- Written by: Stephen Niver
- Directed by: Russell Mulcahy
- Starring: Mariana Klaveno; Gail O'Grady; William R. Moses; Tristan Lake Leabu; Madison Davenport; Stacy Haiduk;
- Music by: Elia Cmiral
- Country of origin: United States
- Original language: English

Production
- Executive producers: Robert Halmi Jr.; Larry Levinson;
- Producers: Lincoln Lageson; Randy Pope;
- Cinematography: Maximo Munzi
- Editor: Colleen Halsey

Original release
- Network: Lifetime Movie Network
- Release: September 16, 2007

= While the Children Sleep =

While the Children Sleep (also known as The Sitter) is a 2007 American made-for-television horror film directed by Russell Mulcahy and starring Mariana Klaveno, Gail O'Grady, William R. Moses, Tristan Lake Leabu, Madison Davenport, and Stacy Haiduk. Released on the Lifetime Movie Network, its plot concerns a couple who hires a live-in nanny who inserts herself increasingly into the family routine. Then friends of the family begin to have mysterious accidents, as the nanny conspires to replace the mother through murder.

The film received generally negative reviews, with many critics saying the film was derivative of other 90s femme fatale psychological thrillers, with many especially comparing it to the similar film The Hand That Rocks the Cradle (1992). Despite this, Mariana Klaveno’s performance as psychopath Abby received praise.

==Plot==
A couple, Carter and Meghan, decide that they should hire a live-in sitter so that they can both work and support their two children, Max and Casey. Abby Reed answers their advertisement and they move her in immediately. After some initial rough spots with the kids, the family warms to Abby. Abby seems obsessed with Carter, and when she helps organize a company party for a big success — that is rained out — she's in tears and distraught over the failed party. Carter's friend Tate tries to take advantage of Abby in her upset state, and then Tate is discovered dead in a car accident. Neighbor Mel is then suspicious of Abby, and is soon found dead as well, electrocuted in her bath. Then, Meghan's friend Shawna, now suspecting Abby as well, threatens disclosure as the final moments of Abby's plan to replace Meghan unfold.
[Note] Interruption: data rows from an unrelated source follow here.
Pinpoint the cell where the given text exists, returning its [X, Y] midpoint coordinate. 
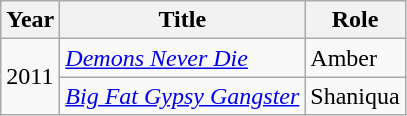
Role [355, 20]
Demons Never Die [182, 58]
Amber [355, 58]
Shaniqua [355, 96]
Big Fat Gypsy Gangster [182, 96]
Year [30, 20]
2011 [30, 77]
Title [182, 20]
Identify which cell holds the provided text, then report its [x, y] central coordinate. 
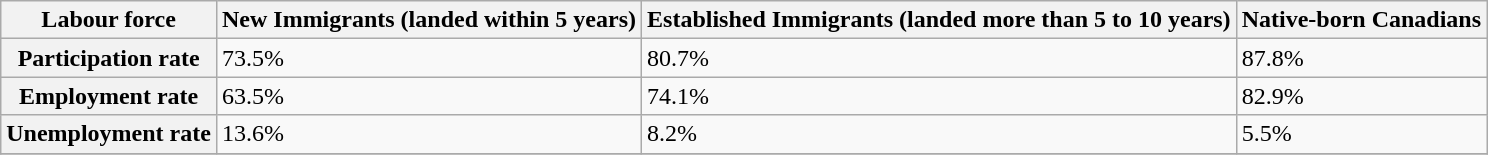
73.5% [428, 58]
Unemployment rate [109, 134]
New Immigrants (landed within 5 years) [428, 20]
82.9% [1361, 96]
8.2% [940, 134]
Employment rate [109, 96]
Native-born Canadians [1361, 20]
87.8% [1361, 58]
5.5% [1361, 134]
Participation rate [109, 58]
13.6% [428, 134]
Established Immigrants (landed more than 5 to 10 years) [940, 20]
Labour force [109, 20]
80.7% [940, 58]
74.1% [940, 96]
63.5% [428, 96]
Search for the cell housing the specified text and yield its (x, y) center coordinate. 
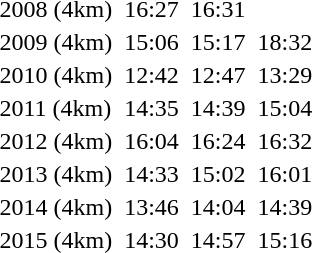
16:04 (152, 141)
12:47 (218, 75)
13:46 (152, 207)
16:24 (218, 141)
14:35 (152, 108)
14:04 (218, 207)
14:33 (152, 174)
12:42 (152, 75)
15:02 (218, 174)
14:39 (218, 108)
15:17 (218, 42)
15:06 (152, 42)
Search for the cell housing the specified text and yield its (X, Y) center coordinate. 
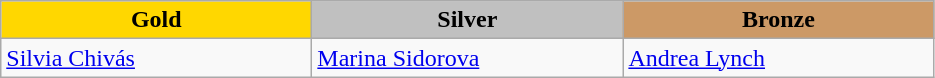
Gold (156, 20)
Bronze (778, 20)
Silver (468, 20)
Andrea Lynch (778, 58)
Silvia Chivás (156, 58)
Marina Sidorova (468, 58)
For the text-containing cell, return its midpoint in (x, y) coordinate format. 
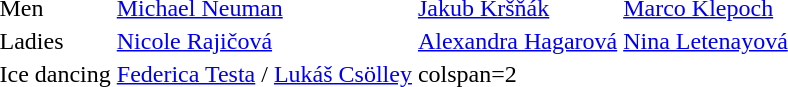
Alexandra Hagarová (517, 41)
Nicole Rajičová (264, 41)
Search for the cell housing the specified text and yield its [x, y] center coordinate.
As backstory, we find that Abby, whose real name is Linda Reynolds, had been rescued from her abusive mother by family lawyer Carter many years before, where Abby's obsession originates with the family and desire to replace Meghan as his wife.

Abby attacks Meghan twice. She kills Shawna. She kidnaps Carter and the kids. Abby professes her "love" to Carter, but Carter vehemently rejects her. As Abby tries to attack Meghan once more to spite Carter, Meghan pulls a pair of scissors, and stabs Abby twice. Abby stares longingly into Carter's gaze, chagrin ridden all over her face, before lying down on the staircase (which she had used as a weapon with which to attack Meghan twice) and breathing her last breaths. As husband and wife reel from the incident, Carter asks his wife how her day went. Meghan smiles and says that she "had to fire the sitter."

==Cast==
- Mariana Klaveno as Abigail "Abby" Reed/Linda Reynolds
  - Dominique Grund as young Abby/Linda
- Gail O'Grady as Meghan Eastman
- William R. Moses as Carter Eastman
- Tristan Lake Leabu as Maxwell "Max" Eastman
- Madison Davenport as Casey Eastman
- Stacy Haiduk as Shawna Pierson
- Joanne Baron as Melissa "Mel" Olson
- Alan Blumenfeld as Del Olson
- Thomas Curtis as Thomas "Tom" Olson
- Jon Lindstrom as Tate Walker
- Monique Daniels as Laura Berry
- Jill Jaress as Elizabeth Reynolds
- Jordan Moser as Chris

==Reception==
The film's plot was compared by reviewers to the 1992 film The Hand That Rocks the Cradle and the 2001 film The Glass House, as well as others.

==DVD release==
The film was released on DVD on June 17, 2008 under the name The Sitter.